* _What is expected_
Copy out word for word every line of the records from the one containing "Expand Privacy &" through the last line, both included.

══════════════════════════════

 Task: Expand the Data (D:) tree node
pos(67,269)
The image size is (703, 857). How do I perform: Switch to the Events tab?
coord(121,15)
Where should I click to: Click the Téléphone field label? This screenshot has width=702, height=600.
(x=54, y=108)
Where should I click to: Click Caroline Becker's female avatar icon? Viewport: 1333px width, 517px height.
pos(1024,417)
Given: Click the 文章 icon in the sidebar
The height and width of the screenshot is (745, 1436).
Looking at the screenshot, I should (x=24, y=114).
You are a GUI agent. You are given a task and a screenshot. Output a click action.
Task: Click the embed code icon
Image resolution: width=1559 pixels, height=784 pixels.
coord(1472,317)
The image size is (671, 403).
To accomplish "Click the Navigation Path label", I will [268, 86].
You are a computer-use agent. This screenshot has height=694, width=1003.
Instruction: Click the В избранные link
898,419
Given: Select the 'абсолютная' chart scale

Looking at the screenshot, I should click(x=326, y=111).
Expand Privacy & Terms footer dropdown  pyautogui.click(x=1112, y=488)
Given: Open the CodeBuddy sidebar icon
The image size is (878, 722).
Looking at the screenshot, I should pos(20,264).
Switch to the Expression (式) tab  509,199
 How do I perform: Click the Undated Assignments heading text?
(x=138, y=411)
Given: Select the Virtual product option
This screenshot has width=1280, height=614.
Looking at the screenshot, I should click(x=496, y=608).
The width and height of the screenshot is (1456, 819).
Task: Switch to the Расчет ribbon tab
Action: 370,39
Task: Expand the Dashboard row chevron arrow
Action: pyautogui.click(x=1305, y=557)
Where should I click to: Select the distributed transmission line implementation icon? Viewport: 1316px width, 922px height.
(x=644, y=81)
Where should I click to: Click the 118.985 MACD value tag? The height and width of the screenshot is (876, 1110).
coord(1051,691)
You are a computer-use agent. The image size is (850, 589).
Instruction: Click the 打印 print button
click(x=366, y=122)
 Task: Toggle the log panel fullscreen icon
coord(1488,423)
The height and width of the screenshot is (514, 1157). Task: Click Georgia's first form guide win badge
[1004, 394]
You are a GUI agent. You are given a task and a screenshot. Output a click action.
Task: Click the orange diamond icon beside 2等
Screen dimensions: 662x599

══════════════════════════════

* _Solved exercise_
Expand Privacy & Terms footer dropdown  pyautogui.click(x=1112, y=488)
Given: Open the CodeBuddy sidebar icon
The image size is (878, 722).
Looking at the screenshot, I should pos(20,264).
Switch to the Expression (式) tab  509,199
 How do I perform: Click the Undated Assignments heading text?
(x=138, y=411)
Given: Select the Virtual product option
This screenshot has width=1280, height=614.
Looking at the screenshot, I should click(x=496, y=608).
The width and height of the screenshot is (1456, 819).
Task: Switch to the Расчет ribbon tab
Action: 370,39
Task: Expand the Dashboard row chevron arrow
Action: pyautogui.click(x=1305, y=557)
Where should I click to: Select the distributed transmission line implementation icon? Viewport: 1316px width, 922px height.
(x=644, y=81)
Where should I click to: Click the 118.985 MACD value tag? The height and width of the screenshot is (876, 1110).
coord(1051,691)
You are a computer-use agent. The image size is (850, 589).
Instruction: Click the 打印 print button
click(x=366, y=122)
 Task: Toggle the log panel fullscreen icon
coord(1488,423)
The height and width of the screenshot is (514, 1157). Task: Click Georgia's first form guide win badge
[1004, 394]
You are a GUI agent. You are given a task and a screenshot. Output a click action.
Task: Click the orange diamond icon beside 2等
Screen dimensions: 662x599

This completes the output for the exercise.